In its ongoing effort to automate the management of private and public clouds, VMware has integrated Microsoft's Active Directory with its vCenter Orchestrator tool, the company said.
"Regardless of the tools or number of staff available in an IT organisation, there's only one kind of magic that can scale to meet the demand and economics of cloud computing: Automation," wrote Thomas Corfmat, senior product manager at VMware, in a recent blog.
The product VMware hopes IT departments will use to automate management tasks is vCenter Orchestrator, which offers a graphical interface to create automated workflows. The goal is to enable the VMware cloud stack to integrate with a customer's environment and processes, in order to reduce their costs and allow them to work faster, according to Corfmat.

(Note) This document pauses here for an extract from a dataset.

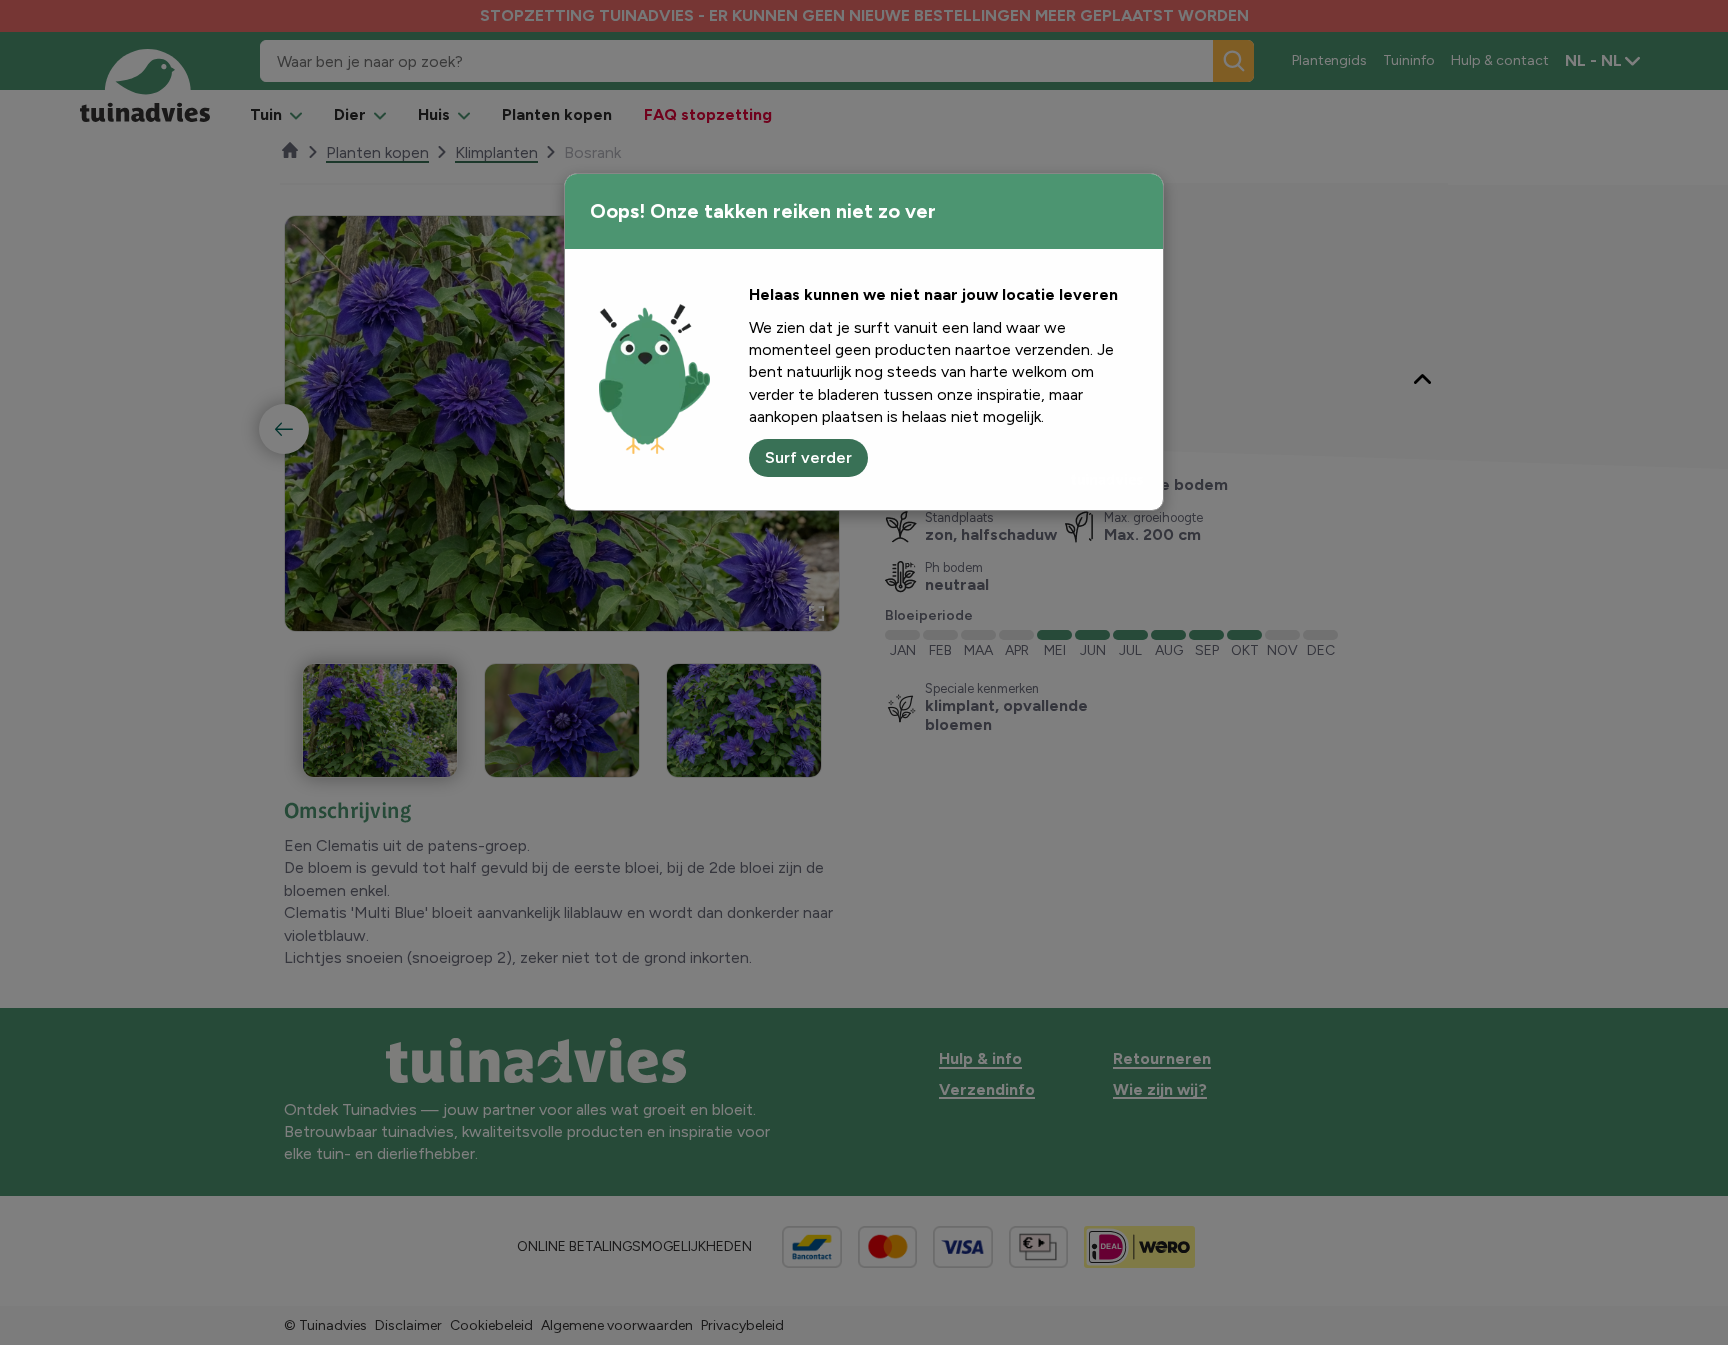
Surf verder (808, 457)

The latest addition is the VMware vCenter Orchestrator Plug-in for Microsoft Active Directory, which allows the IT department to automate the management of directory services tasks.
The plug-in is compatible with Active Directory 2003 and 2008. It comes with 34 pre-built workflows, including the ability to create a user in an organisational unit and set a password. That may sound like a basic task, but it is a very important management task, and automating it mitigates the risk for human errors, said Fredrik Rynger, territory manager at VMware.
With the pre-built workflows users can create more extensive and customised ones, according to VMware.
Besides Active Directory, there are also plug-ins for VMware's Cloud Director and Cisco's Unified Computing System (UCS) Manager. More is on the way. One useful addition would be the ability to integrate with storage systems, Rynger said.
VCenter Orchestrator is included in VMware's vCenter Server and still a fairly unknown part of the company's management portfolio. Many IT departments still rely on scripting for automating management tasks, but as systems grow bigger that is starting to change, according to Rynger.
VMware vCenter Orchestrator is still a work in progress. VMware is aware that automation will not become pervasive until it can be deployed in minutes rather than hours or days, Corfmat wrote. But the company is working on making that possible, he said.